Written problem
Which lines in the entries below contain the string "Viewport"? Report each of those lines in full.

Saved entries
+ + + + + + +
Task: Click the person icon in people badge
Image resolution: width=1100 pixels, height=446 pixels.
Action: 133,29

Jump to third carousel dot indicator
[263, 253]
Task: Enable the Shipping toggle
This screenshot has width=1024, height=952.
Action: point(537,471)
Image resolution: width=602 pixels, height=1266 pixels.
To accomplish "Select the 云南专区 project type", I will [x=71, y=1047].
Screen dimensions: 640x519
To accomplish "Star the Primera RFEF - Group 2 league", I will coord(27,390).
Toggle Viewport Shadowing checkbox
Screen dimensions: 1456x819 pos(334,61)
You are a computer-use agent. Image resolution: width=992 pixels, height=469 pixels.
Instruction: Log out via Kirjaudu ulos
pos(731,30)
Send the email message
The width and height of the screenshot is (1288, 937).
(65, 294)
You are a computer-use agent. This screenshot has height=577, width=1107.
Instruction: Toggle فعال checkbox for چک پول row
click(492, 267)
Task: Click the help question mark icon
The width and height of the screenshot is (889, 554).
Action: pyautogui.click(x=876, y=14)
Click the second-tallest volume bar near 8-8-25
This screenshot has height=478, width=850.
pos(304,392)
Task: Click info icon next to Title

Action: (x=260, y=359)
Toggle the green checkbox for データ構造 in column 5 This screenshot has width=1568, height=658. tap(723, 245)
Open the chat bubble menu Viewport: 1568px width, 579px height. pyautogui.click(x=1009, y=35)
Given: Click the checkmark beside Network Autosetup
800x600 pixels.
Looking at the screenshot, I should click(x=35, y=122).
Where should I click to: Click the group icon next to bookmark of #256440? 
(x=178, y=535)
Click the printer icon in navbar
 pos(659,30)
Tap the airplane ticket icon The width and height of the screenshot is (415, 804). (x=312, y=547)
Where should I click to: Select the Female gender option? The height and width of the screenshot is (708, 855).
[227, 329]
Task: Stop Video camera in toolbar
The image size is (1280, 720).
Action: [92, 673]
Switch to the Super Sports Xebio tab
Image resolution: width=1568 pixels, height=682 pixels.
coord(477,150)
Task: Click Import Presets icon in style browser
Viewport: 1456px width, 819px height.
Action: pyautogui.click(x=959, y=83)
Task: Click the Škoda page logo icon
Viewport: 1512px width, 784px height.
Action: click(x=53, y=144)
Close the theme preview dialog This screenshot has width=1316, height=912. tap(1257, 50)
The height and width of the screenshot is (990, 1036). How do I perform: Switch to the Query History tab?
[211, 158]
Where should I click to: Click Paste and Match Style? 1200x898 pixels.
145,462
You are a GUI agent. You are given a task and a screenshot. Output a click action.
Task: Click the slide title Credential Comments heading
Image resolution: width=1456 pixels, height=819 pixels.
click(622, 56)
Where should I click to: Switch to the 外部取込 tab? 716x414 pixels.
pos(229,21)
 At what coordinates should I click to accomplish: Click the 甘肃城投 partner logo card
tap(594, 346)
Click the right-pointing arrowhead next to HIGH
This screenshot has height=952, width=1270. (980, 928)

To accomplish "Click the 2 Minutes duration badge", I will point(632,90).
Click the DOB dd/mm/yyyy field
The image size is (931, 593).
+ + + + + + +
Solution
Toggle Viewport Shadowing checkbox
Open the chat bubble menu Viewport: 1568px width, 579px height. pyautogui.click(x=1009, y=35)
Viewport: 1456px width, 819px height.
Viewport: 1512px width, 784px height.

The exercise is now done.